Aufgabenliste ::
a) Fasse den Text über Viktoria Luise in zwei Sätzen zusammen.
b) Bitte setze den Text über Viktoria Luise im Anschluss an seinen letzten Satz fort.

Extrahierter Text ::
----

Auch bei den Nürnberger Parteitagen und den Olympischen Spielen 1936
übernahm Viktoria Luise die ideologische Rundumbetreuung der britischen
VIP-Gäste. Aber sie war nicht nur eine Werbeikone für die Nazis. Laut
Schultzens Bericht stellte Victoria Luise vor dem „Anschluss“ Österreichs
1938 den Nazis ihren Besitz im österreichischen Gmunden für geheime Treffen
zur Verfügung: „Es war eine Brutstätte von Naziagenten“.
Im Zweitwohnsitz Braunschweig zeigte man von Anfang an Flagge. Hier konnte
die Bevölkerung Fotos und Postkarten der Familie in verschiedenen
Naziuniformen kaufen. Viktoria Luises Tochter Friederike wurde in der
NS-Presse besonders gelobt, da sie im Arbeitsdienst ihre Pflicht tat „wie
eine ganz gewöhnliche Deutsche“.

----

Einträge aus einem Datensatz:
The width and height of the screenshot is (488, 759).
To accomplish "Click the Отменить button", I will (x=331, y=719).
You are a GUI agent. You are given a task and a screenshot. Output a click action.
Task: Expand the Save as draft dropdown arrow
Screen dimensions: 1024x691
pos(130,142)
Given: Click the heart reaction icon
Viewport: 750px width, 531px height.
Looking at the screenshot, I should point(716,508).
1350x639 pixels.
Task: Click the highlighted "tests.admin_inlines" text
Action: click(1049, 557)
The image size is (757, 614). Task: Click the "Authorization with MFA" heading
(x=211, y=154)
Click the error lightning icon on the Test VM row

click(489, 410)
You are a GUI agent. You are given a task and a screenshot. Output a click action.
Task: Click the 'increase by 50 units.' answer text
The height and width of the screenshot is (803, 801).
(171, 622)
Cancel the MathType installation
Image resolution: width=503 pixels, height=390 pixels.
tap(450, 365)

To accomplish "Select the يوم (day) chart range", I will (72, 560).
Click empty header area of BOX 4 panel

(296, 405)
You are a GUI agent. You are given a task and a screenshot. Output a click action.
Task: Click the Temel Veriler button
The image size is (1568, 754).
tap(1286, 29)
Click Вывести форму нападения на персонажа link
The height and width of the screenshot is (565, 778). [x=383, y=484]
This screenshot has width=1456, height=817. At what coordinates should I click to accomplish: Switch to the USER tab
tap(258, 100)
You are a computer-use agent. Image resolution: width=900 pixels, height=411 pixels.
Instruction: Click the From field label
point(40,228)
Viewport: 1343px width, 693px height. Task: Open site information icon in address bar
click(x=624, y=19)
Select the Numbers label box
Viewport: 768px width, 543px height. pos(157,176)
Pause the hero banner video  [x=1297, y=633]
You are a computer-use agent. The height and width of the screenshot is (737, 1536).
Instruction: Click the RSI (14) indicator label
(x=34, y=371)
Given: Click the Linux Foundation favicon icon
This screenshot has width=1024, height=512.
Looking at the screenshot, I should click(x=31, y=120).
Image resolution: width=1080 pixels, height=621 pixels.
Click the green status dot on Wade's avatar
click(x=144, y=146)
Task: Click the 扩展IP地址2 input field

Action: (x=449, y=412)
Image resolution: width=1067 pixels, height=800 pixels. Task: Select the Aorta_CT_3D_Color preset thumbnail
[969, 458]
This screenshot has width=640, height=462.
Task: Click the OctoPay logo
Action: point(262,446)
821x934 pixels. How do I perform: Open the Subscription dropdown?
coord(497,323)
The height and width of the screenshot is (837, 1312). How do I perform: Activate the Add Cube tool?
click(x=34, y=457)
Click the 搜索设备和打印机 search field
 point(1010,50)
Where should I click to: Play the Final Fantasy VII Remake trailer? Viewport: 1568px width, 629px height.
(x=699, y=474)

----

Lösungen ::
a) Viktoria Luise betreute bei den Nürnberger Parteitagen und den Olympischen Spielen 1936 die britischen VIP-Gäste ideologisch und stellte laut Schultzens Bericht vor dem „Anschluss“ Österreichs 1938 ihren Besitz in Gmunden für geheime Treffen der Nazis zur Verfügung. In Braunschweig konnte die Bevölkerung Fotos und Postkarten der Familie in Naziuniformen kaufen, und die NS-Presse lobte ihre Tochter Friederike für ihren Arbeitsdienst.

b)
Hitler und Ribbentrop hofften, die enthusiastische Arbeitsmaid mit dem
Prinzen von Wales zu verheiraten, aber der hatte andere Präferenzen. Am
Ende fand man für Friederike 1938 einen griechischen Prinzen. Schultzens
Informationen zufolge hat Friederike ihren Freunden nach der Verlobung
versichert, sie würde im Ausland viel für das Dritte Reich leisten können.
Als Friederike 1947 – mitten im Griechischen Bürgerkrieg – tatsächlich
Königin von Griechenland wurde, warnte Schultz noch einmal vor ihrem
Fanatismus, ohne Erfolg.
## Wiedersehen mit Göring
Sigrid Schultz war im Januar 1945 mit der amerikanischen Armee nach Europa
zurückgekommen. Sie berichtete über das KZ Buchenwald und interviewte in
Nürnberg ihren alten Bekannten Göring. Es war einer der letzten Höhepunkte
ihrer Karriere. Nur wenige Jahre danach wollte niemand mehr sie
beschäftigen. Ihr Buch „Germany will try it again“ und ihre feste
Überzeugung, die NS-Ideologie lebe in Deutschland weiter, passten nicht
mehr in den Kalten Krieg.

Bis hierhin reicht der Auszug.